Court Finds Social Media, Emails And Texts Discoverable; Employs Special Master To Sift Through Everything


By IT-Lex Member Jason Pill (Bio)

As we have opined about before at IT-Lex, emails can carry a “reasonable expectation of privacy,” but this expectation does not necessarily extend to Facebook and related social media websites (assuming people still use MySpace or Friendster). In a recent case brought by the EEOC—champion of employees, scourge of employers—the EEOC alleged that the employer sexually harassed and retaliated against a class of 20-22 female employees in violation of Title VII.

The employer moved to compel the production of certain social media content and text messages belonging to the plaintiffs, asserting that the information was relevant to the plaintiffs’ emotional and financial damages (as we have discussed before, Facebook postings or analytics may be relevant to establishing a plaintiff’s emotional damages). Although the court did not detail the EEOC’s arguments against production, the analysis indicates that the EEOC attacked the accessibility and attendant expectations of privacy associated with such information. Addressing the categories in turn, Magistrate Hegarty, of the District Court for the District of Colorado, began with the employer’s request for social media content. Underscoring the voluntary nature of using social media websites, the court established the basic premise of its holding:

The fact that [relevant information] exists in cyberspace on an electronic device is a logistical and, perhaps, financial problem, but not a circumstance that removes the information from accessibility by a party opponent in litigation. [2012 WL 5430974, at *1]

Against that backdrop, the court detailed the Facebook evidence that the employer had provided the court to establish that its requests sought relevant and discoverable evidence:

Intervenor Cabrera posted on her Facebook account statements that discuss her financial expectations in this lawsuit; a photograph of herself wearing a shirt with the word “CUNT” in large letters written across the front (a term that she alleges was used pejoratively against her, also alleging that such use offended her); musings about her emotional state in having lost a beloved pet as well as having suffered a broken relationship; other writings addressing her positive outlook on how her life was post-termination; her self-described sexual aggressiveness; statements about actions she engaged in as a supervisor with Defendant (including terminating a woman who is a class member in this case); sexually amorous communications with other class members; her post-termination employment and income opportunities and financial condition; and other information. [2012 WL 5430974, at *2]

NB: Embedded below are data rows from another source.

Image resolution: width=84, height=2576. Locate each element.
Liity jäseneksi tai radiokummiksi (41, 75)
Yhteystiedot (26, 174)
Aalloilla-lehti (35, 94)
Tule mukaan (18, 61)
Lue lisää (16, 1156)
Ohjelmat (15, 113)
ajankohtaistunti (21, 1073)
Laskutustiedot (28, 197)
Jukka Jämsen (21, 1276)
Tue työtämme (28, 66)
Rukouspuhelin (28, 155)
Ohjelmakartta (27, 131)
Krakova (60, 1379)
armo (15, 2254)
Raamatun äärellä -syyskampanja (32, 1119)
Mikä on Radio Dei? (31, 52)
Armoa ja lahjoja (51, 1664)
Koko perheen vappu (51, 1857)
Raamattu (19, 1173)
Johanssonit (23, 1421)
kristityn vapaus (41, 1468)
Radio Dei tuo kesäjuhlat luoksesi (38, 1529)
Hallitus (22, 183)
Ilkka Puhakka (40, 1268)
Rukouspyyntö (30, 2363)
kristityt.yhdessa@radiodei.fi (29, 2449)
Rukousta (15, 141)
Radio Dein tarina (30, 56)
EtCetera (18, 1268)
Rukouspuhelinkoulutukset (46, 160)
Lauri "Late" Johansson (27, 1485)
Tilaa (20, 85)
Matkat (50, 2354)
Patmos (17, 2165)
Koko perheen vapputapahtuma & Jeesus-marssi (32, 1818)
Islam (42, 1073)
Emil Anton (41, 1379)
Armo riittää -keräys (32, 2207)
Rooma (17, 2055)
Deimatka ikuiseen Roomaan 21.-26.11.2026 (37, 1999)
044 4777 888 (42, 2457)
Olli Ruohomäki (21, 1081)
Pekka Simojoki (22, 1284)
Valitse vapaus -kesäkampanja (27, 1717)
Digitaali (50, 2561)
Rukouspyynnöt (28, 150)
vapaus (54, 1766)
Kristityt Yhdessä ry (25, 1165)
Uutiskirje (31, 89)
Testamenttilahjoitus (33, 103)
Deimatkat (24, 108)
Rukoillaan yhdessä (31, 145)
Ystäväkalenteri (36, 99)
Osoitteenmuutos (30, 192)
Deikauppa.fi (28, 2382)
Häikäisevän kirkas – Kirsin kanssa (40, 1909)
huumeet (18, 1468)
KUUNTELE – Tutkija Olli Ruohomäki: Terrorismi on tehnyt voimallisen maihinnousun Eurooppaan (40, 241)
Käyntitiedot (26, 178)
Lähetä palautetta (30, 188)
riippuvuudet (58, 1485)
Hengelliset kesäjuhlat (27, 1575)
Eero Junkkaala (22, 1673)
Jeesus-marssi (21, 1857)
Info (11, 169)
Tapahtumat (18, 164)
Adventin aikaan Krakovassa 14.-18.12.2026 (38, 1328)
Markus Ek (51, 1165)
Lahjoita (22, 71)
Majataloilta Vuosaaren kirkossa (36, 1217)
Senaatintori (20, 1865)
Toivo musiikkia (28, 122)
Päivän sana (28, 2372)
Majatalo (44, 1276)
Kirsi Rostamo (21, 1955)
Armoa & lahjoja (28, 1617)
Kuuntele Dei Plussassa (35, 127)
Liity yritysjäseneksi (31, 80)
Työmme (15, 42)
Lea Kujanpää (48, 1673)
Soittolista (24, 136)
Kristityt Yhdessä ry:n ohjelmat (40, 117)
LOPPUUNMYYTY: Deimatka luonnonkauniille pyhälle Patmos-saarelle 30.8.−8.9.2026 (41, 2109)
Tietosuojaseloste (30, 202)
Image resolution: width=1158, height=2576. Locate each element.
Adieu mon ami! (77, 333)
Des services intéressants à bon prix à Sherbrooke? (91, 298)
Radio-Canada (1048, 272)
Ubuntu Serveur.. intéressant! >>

The court held that each of the foregoing categories was relevant and should have been produced if it were in a hard copy. The court then ruminated on whether the outcome should be different because the information was on the plaintiffs’ Facebook accounts. Without detailing the effect of privacy settings and whether such settings would affect an individual’s expectations of privacy, the court noted that there was a strong argument that the information was accessible to others on Facebook and, thus, discoverable. The court also concluded that the employer’s use of the term “document” in its request for production was broad enough to encompass text messages, which were also discoverable.

Mindful of the plaintiffs’ privacy concerns and the potential that irrelevant information would be caught by casting such a wide net into the plaintiffs’ social forays, the court established the following procedures to review the material in camera, through the use of a special master, prior to production to the employer:

Plaintiff–Intervenor and the class members shall provide the following directly and confidentially to the special master:

1. Any cell phone used to send or receive text messages from January 1, 2009 to the present;

2. All necessary information to access any social media websites used by such person for the time period January 1, 2009 to present;

3. All necessary information to access any email account or web blog or similar/related electronically accessed internet or remote location used for communicating with others or posting communications or pictures, during the time period January 1, 2009 to present. [2012 WL 5430974, at *2-3]

From there, the parties were ordered to collaborate to create questionnaires to provide to the plaintiffs to identify potential sources of relevant information and also draft instructions to be given to the special master defining the search and collection parameters. Next, the special master will review the documents and provide them to the court (ironically) in hard copy, so that the court can review the information in camera. The court will then deliver the relevant material to the EEOC to conduct a privilege review and, ultimately, the employer will get the documents it requested.

It is yet to be seen whether the parties can agree on a questionnaire and parameters for the special master (they were due to the court on November 14, 2012), or whether additional disputes arose that will require further court intervention. We will keep you posted.